Segundo os documentos, os repasses mensais feitos pela prefeitura para custeio da gestão variam conforme a unidade. Para as UPAs Satélite, Potengi e Pajuçara, o valor máximo mensal é de R$ 2,2 milhões. Já para a UPA Cidade da Esperança, o valor poderá chegar a R$ 2,9 milhões.

Os contratos serão pagos em 24 parcelas mensais. Do valor mensal, 80% são fixos e 20% variáveis, dependendo do cumprimento das metas e indicadores de qualidade. As seis primeiras parcelas serão pagas integralmente, independentemente da avaliação de desempenho.

A execução será acompanhada por uma Comissão de Avaliação da Secretaria Municipal de Saúde (SMS). Em caso de descumprimento de cláusulas contratuais, estão previstas sanções como multa, suspensão e até declaração de inidoneidade para contratar com o poder público.

Segundo a gestão municipal, a terceirização visa garantir economicidade e qualidade na prestação dos serviços. Os editais estipulam metas de atendimento. A UPA de Cidade da Esperança, por exemplo, deverá realizar ao menos 9 mil atendimentos mensais de urgência e emergência, com equipe composta por no mínimo 9 médicos diurnos e 6 noturnos, atuando em salas de emergência, pediatria, pronto-socorro e área clínica.
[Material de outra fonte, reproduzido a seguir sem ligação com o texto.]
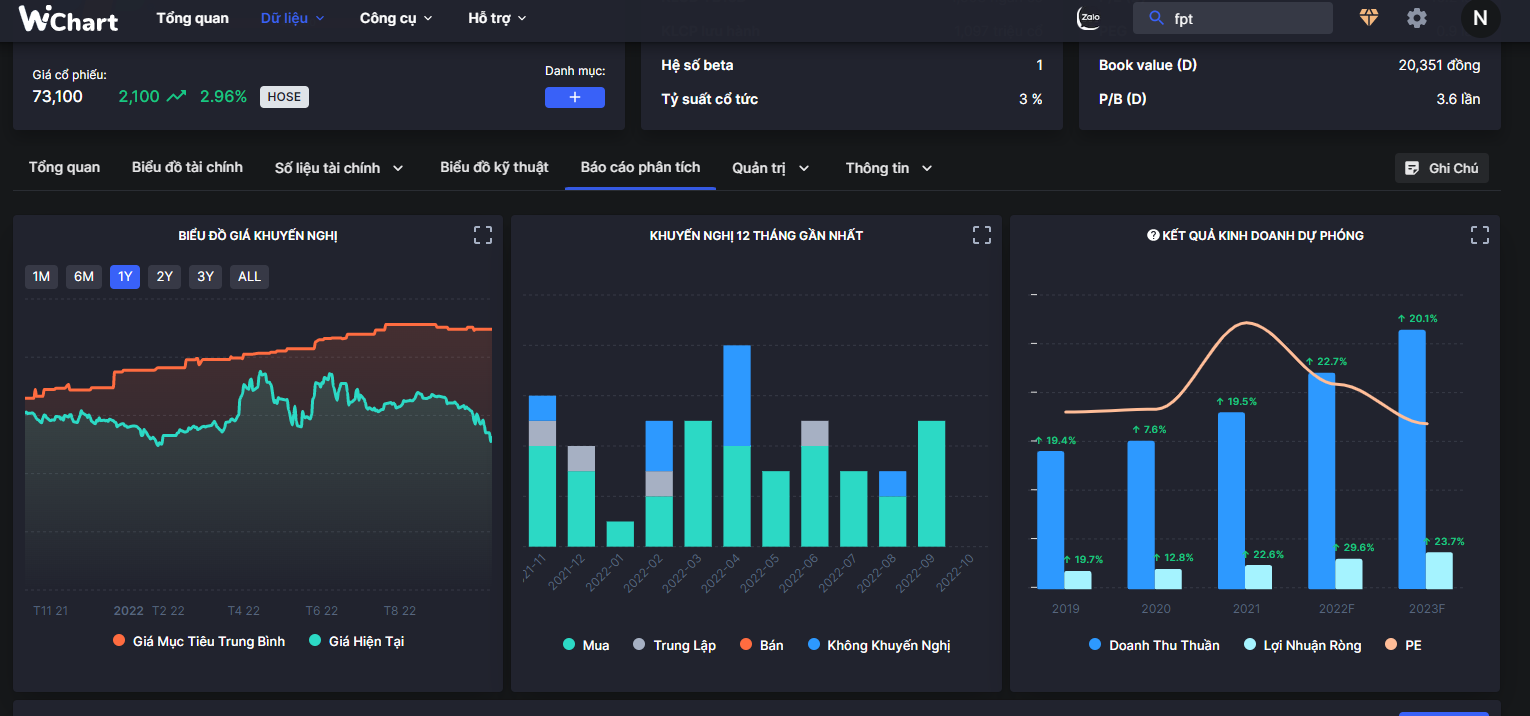Toggle Giá Mục Tiêu Trung Bình legend
The width and height of the screenshot is (1530, 716).
click(x=199, y=641)
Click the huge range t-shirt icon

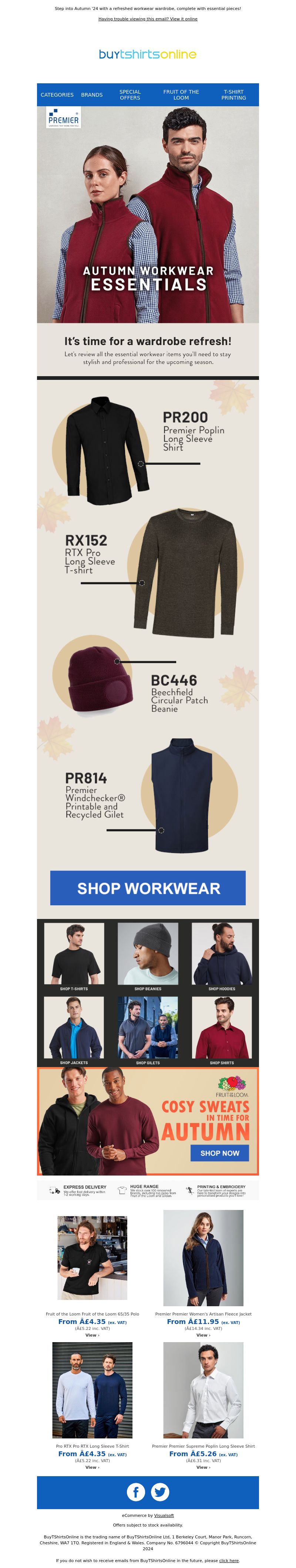tap(122, 1191)
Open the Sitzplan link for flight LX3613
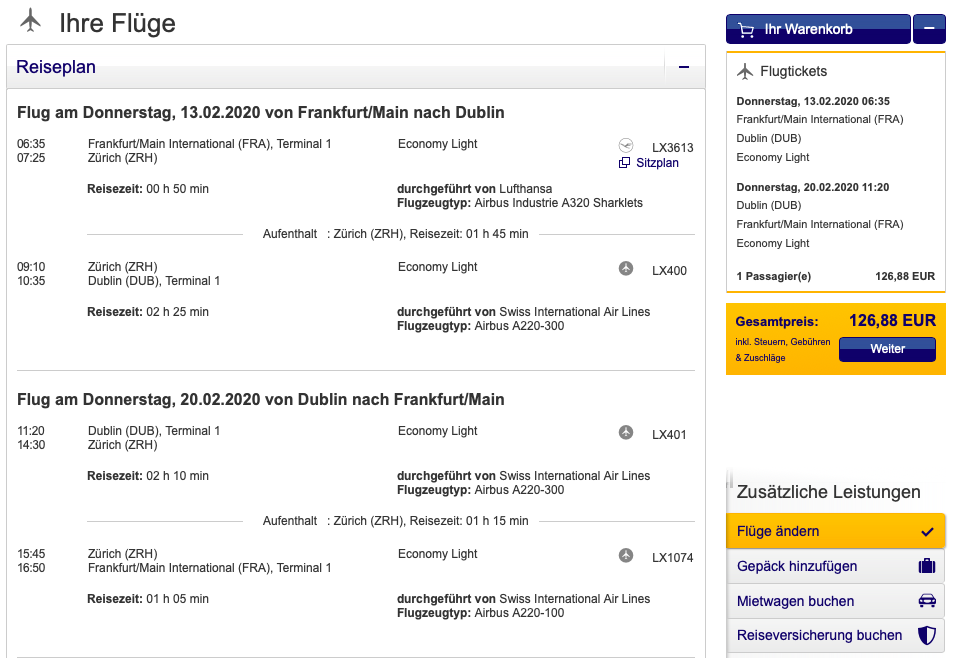 click(x=657, y=162)
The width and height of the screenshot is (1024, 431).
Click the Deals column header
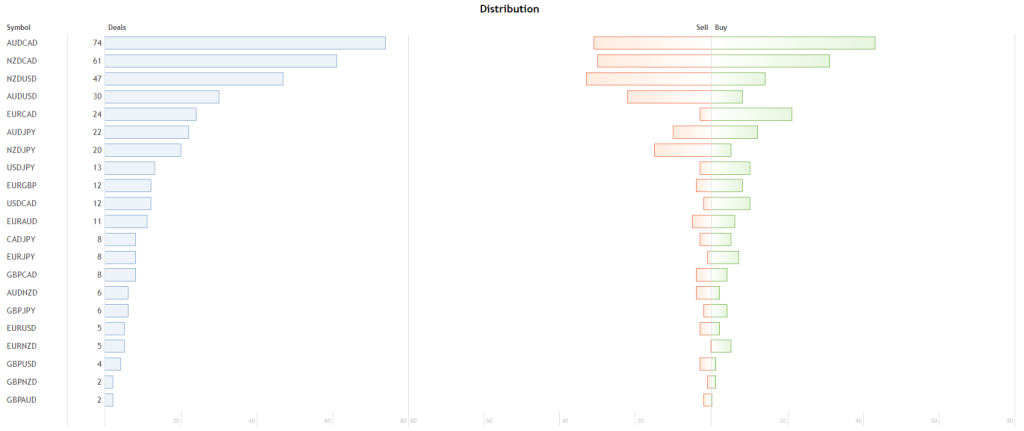tap(117, 27)
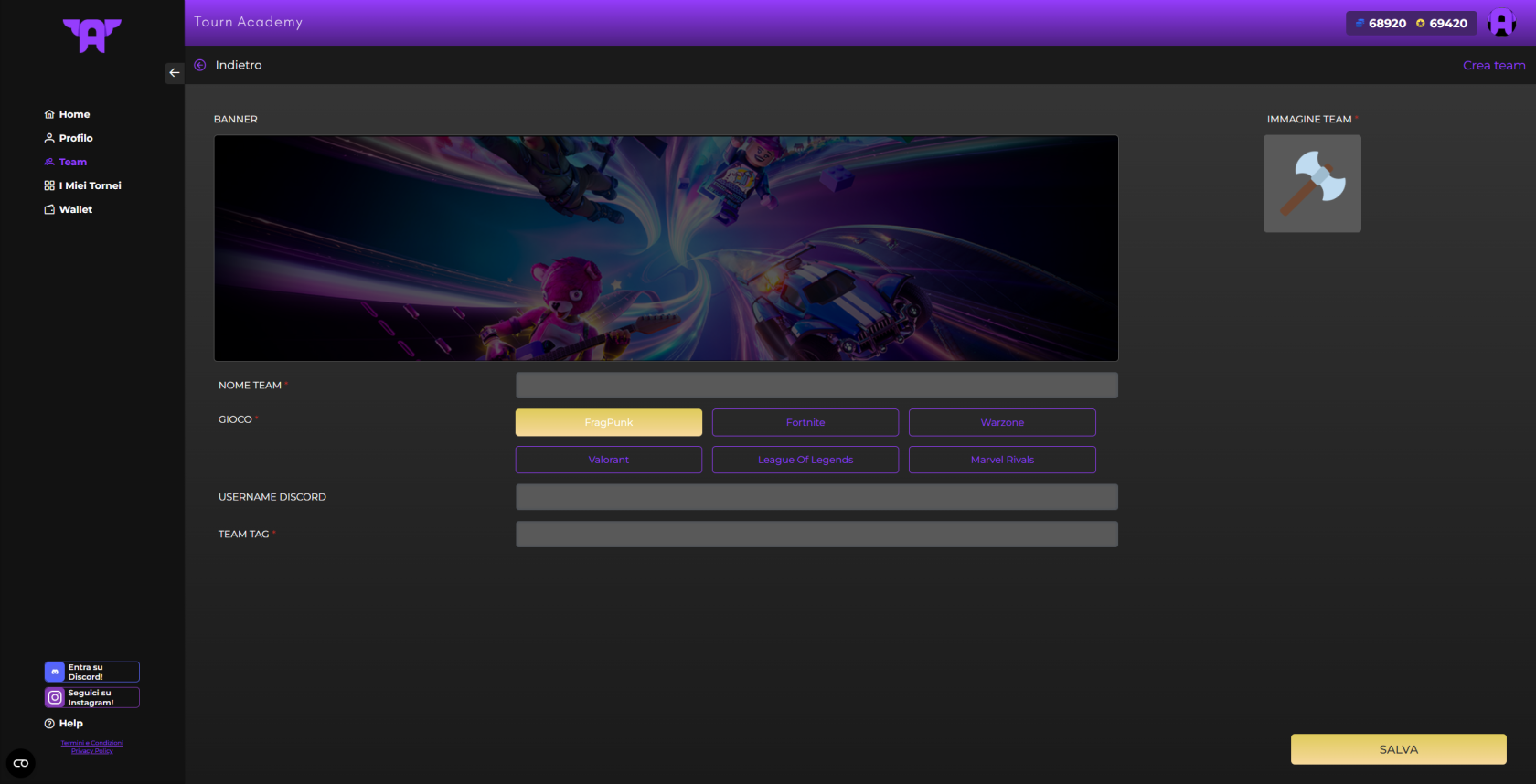Select Fortnite as the game

(805, 422)
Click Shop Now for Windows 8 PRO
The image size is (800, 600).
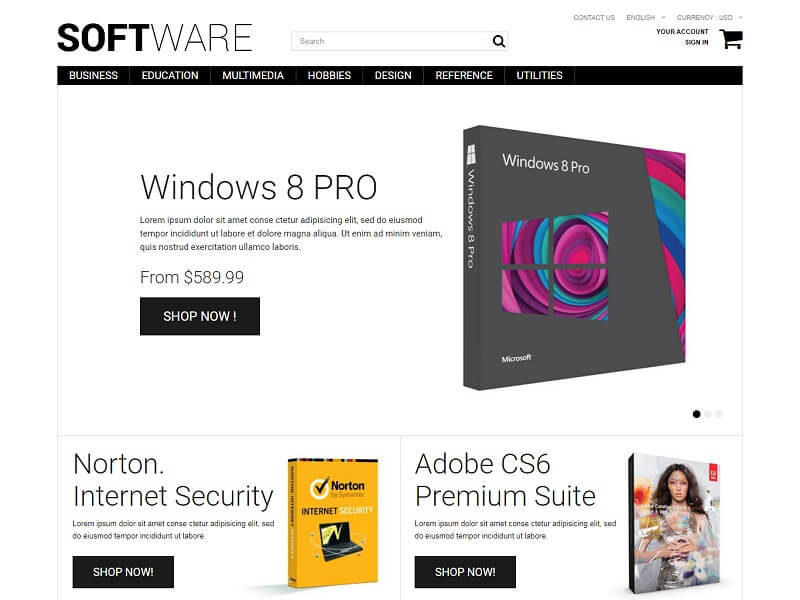[x=200, y=316]
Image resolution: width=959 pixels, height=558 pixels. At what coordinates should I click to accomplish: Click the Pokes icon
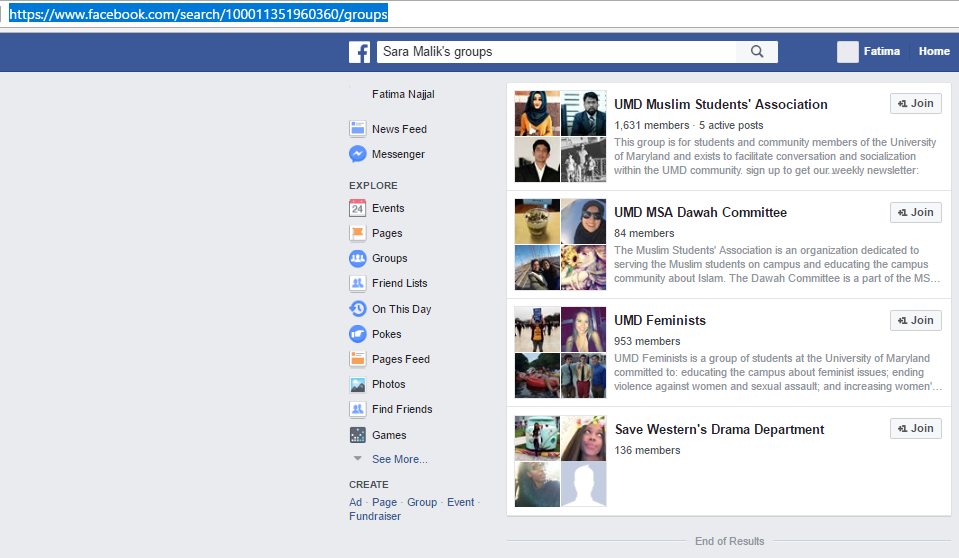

Está prevista ainda a implantação de serviço de ultrassonografia de urgência.

As demais UPAs terão meta mínima de 7 mil atendimentos mensais cada, com ao menos 8 médicos diurnos e 6 noturnos.

O município projeta economia anual estimada entre R$ 15 milhões e R$ 18 milhões com a mudança no modelo de gestão, segundo os editais.

A seleção das OSS será feita com base em critérios técnicos e financeiros, avaliando pontuação das propostas de trabalho e os preços ofertados. A prefeitura informou que, das 17 empresas que demonstraram interesse na gestão das UPAs, 10 foram desclassificadas por não atenderem aos requisitos.